Here is my example code:

...

import java.net.URL;
import com.sun.syndication.feed.synd.SyndFeed;
import com.sun.syndication.io.SyndFeedInput;
import com.sun.syndication.io.XmlReader;

            String feed = "http://somedomain/some_rss_feed.xml";
            URL feedUrl = new URL(feed);
            XmlReader reader = new XmlReader(feedUrl);
            SyndFeedInput input = new SyndFeedInput();
            SyndFeed result = input.build(reader);
...

The structure of the RSS feed (which is NOT under my control, so I have no ways to correct anything wrong related to it...) is like below:

<?xml version="1.0" encoding="ISO-8859-1"?><!DOCTYPE rss PUBLIC "-//Netscape Communications//DTD RSS 0.91//EN" "http://my.netscape.com/publish/formats/rss-0.91.dtd">
<rss version="2.0">
<channel>
<title>Some title already wíth ãny àccênts intö it</title>
<link>...</link>
...
<language>pt-br</language>
...

<item>
<title>...</title>
<description>...</description>
<link>...</link>
</item>

<item>
<title>...</title>
<description>...</description>
<link>...</link>
</item>

...

</channel>
</rss>

When variable "reader" gets the result of "new XmlReader(feedUrl)", it already shows me a property named "_encoding" filled with value US-ASCII instead of ISO-8859-1.

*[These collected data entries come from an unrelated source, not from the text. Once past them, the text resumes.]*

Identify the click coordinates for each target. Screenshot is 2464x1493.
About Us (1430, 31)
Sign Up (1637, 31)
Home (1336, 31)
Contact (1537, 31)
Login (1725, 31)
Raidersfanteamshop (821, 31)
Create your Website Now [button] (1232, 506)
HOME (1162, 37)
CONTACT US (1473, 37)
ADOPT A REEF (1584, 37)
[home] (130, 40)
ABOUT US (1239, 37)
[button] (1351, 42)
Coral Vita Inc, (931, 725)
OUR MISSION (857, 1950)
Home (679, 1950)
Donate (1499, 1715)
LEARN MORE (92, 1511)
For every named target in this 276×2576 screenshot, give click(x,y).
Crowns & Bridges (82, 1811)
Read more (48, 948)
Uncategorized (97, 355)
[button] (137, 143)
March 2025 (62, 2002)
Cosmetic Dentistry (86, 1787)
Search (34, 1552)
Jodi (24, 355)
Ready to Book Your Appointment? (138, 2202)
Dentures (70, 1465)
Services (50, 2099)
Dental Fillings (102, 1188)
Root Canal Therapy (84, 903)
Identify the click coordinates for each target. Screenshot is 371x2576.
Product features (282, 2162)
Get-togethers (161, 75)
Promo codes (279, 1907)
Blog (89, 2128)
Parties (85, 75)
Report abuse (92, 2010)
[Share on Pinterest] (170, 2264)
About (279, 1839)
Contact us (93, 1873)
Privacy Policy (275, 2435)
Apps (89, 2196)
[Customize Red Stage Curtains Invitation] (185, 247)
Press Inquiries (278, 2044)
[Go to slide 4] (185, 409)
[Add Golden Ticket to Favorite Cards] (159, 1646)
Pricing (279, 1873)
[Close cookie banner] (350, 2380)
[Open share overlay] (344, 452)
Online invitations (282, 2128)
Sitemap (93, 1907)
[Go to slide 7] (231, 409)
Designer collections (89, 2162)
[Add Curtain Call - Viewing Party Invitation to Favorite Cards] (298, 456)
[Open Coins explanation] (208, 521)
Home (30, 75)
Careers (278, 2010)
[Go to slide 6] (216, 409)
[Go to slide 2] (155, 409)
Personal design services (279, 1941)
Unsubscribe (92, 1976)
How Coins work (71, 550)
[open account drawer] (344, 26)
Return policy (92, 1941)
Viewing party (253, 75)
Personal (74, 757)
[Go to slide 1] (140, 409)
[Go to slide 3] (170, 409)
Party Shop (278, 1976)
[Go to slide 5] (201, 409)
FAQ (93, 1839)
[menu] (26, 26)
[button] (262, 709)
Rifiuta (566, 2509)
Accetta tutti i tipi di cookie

And when I check the variable "result" for its contents, it has already all the attributes filled with the values which were read from the XML feed, but with all my accents already corrupted...


Plz help...!
Avatar of YZlat
YZlat
Flag of United States of America image

Did you try using Replace() function?

Replace("US-ASCII","ISO-8859-1")
Avatar of teufelsdaumen
teufelsdaumen

ASKER

Hello YZlat,

The problem is that it does not help to change the attribute which contains the encoding inside the "reader" object, since this is already the result of the transfer of a HTTP stream comming from the computer serving the feed, and in order to transfer the XML file, XmlReader class does some "magic" (or "Voodo", according to ROME website...) trying to detect the encoding of the file *before* transfering it.

The "US-ASCII" encoding is thus the encoding that XmlReader understood to be the encoding of the document (and so when I get the document *it is already "corrupted" since was transfered as an US-ASCII* and not as an ISO-8859-1).

Here is an excerpt from the ROME website about XmlReader class (https://rome.dev.java.net/apidocs/0_5/com/sun/syndication/io/XmlReader.html):

public class XmlReader
extends java.io.Reader

Character stream that handles (or at least attemtps to) all the necessary Voodo to figure out the charset encoding of the XML document within the stream.

IMPORTANT: This class is not related in any way to the org.xml.sax.XMLReader. This one IS a character stream.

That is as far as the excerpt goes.